Iraq experienced its most violent week of the year as a spate of bombings killed scores across the country. The growing violence added to the feeling of uncertainty surrounding the protracted Shia power struggle that has left Baghdad in a power vacuum and has many speculating that the US will not be able to keep to its withdrawal calendar. Incumbent PM Nuri al-Maliki seems determined to hold onto power as he tries to forge an alliance with the sectarian Shia Iraqi National Alliance (INA), whereas winner of last months elections Iyad Allawi battled Iraqi courts to keep his candidate list valid (and reaching a deal to end de-Baathification) and maintain his very narrow two seat majority.
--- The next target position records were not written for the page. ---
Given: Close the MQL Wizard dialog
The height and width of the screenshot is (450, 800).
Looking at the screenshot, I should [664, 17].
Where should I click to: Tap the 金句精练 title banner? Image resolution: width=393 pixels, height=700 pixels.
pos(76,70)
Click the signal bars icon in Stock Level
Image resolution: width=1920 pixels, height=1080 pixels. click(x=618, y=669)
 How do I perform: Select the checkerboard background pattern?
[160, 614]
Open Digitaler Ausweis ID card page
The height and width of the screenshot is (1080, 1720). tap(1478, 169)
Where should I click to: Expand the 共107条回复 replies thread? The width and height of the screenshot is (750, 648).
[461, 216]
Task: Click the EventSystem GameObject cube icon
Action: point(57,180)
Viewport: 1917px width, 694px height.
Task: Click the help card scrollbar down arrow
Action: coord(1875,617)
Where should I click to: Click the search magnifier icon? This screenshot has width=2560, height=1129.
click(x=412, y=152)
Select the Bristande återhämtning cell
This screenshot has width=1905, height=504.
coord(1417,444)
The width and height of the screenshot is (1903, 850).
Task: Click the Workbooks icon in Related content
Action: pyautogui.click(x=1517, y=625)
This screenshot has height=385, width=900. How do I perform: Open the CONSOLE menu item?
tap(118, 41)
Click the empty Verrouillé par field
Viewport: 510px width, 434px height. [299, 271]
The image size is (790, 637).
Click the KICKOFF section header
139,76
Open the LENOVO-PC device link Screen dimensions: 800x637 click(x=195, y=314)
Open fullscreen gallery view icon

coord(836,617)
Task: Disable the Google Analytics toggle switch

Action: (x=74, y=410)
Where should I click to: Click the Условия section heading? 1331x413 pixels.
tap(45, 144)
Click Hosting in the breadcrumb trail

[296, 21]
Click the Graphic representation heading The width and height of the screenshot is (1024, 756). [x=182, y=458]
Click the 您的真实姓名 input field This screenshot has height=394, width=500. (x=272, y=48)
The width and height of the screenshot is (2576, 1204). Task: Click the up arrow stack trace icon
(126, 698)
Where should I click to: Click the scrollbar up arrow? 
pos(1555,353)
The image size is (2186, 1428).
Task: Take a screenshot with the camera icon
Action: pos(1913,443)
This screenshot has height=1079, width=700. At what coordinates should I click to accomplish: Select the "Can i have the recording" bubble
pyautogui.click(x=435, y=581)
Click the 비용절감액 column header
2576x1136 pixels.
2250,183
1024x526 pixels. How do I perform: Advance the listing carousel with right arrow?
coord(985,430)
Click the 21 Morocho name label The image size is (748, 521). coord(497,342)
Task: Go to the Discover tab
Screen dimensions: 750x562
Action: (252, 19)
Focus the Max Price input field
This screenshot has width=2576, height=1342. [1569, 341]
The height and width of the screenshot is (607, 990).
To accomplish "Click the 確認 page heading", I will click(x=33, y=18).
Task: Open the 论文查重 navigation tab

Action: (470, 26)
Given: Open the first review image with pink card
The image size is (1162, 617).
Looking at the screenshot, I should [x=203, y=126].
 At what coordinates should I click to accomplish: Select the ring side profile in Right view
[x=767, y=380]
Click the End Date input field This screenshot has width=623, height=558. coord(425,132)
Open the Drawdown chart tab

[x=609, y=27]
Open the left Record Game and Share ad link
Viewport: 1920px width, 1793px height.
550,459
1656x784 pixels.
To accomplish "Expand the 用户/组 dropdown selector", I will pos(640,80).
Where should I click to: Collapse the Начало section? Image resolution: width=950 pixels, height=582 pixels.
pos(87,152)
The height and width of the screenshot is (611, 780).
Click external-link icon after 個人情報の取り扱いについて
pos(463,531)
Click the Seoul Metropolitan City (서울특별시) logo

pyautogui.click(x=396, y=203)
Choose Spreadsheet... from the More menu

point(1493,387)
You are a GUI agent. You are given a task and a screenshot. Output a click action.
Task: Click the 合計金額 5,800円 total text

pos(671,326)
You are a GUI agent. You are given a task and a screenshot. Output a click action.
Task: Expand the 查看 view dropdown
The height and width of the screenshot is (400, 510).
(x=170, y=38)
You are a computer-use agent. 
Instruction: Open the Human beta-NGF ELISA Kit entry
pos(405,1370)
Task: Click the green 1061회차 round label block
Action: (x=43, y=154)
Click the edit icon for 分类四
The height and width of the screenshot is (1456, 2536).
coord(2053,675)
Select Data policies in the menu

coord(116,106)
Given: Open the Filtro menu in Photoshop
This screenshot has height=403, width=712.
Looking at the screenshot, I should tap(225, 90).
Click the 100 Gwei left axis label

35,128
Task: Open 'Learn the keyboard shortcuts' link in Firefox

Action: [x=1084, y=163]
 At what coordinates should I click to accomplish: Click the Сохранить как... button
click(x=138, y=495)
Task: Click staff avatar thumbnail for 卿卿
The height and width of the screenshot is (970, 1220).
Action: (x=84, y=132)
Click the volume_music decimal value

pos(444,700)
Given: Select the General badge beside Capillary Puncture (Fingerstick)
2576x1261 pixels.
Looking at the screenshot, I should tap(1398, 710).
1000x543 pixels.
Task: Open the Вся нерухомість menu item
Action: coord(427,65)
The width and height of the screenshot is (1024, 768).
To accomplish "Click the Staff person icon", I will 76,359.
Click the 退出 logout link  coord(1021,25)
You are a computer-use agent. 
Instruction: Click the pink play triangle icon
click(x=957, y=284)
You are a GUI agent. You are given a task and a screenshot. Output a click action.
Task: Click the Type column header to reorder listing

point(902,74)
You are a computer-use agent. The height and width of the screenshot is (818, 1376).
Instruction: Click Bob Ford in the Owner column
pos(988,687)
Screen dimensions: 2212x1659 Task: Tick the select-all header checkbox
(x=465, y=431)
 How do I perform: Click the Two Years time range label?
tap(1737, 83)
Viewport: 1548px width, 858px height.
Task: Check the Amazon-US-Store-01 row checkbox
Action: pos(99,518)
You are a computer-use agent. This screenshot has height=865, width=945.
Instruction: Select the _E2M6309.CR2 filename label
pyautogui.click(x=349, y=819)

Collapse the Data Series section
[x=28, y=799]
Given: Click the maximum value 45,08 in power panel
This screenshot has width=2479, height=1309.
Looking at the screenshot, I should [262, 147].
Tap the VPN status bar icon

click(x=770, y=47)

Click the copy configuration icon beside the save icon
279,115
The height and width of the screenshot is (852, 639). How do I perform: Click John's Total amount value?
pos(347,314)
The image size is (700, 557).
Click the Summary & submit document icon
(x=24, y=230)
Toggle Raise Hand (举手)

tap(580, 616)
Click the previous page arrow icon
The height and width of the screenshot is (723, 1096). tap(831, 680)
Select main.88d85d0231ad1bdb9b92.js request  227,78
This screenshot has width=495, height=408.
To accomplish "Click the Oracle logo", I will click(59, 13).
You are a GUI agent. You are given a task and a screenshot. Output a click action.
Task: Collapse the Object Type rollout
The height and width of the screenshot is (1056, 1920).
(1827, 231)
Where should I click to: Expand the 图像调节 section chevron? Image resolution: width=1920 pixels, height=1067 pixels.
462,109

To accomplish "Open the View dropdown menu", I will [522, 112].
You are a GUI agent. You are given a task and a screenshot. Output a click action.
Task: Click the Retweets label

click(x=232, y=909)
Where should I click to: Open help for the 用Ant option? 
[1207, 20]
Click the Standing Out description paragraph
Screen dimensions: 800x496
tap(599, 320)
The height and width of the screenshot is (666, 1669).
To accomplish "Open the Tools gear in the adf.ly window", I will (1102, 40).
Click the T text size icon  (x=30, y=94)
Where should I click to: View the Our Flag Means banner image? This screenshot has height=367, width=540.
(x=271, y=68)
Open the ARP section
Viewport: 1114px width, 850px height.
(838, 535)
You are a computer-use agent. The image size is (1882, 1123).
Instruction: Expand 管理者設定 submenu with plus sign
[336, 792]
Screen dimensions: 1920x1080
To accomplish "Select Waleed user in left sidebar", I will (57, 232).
The longer the political crisis endures, the greater risk that the minority Sunni (and Kurd) populations will feel ever more disenfranchised and resort to violence.

As Afghan and coalition troops prepare for a coming offensive in Kandahar, President Karzai visited Washington to discuss how to best buttress the fledgling Afghan state, conduct an amnesty program for low level Taliban and maintain popular support for the war effort there and improve ties between the two countries. Reports emerge that the Taliban are wreaking havoc across the province in preparation for the attack.

Middle East Peace
After 18 months, proximity talks between Israelis and Palestinians resumed with America playing principal arbiter.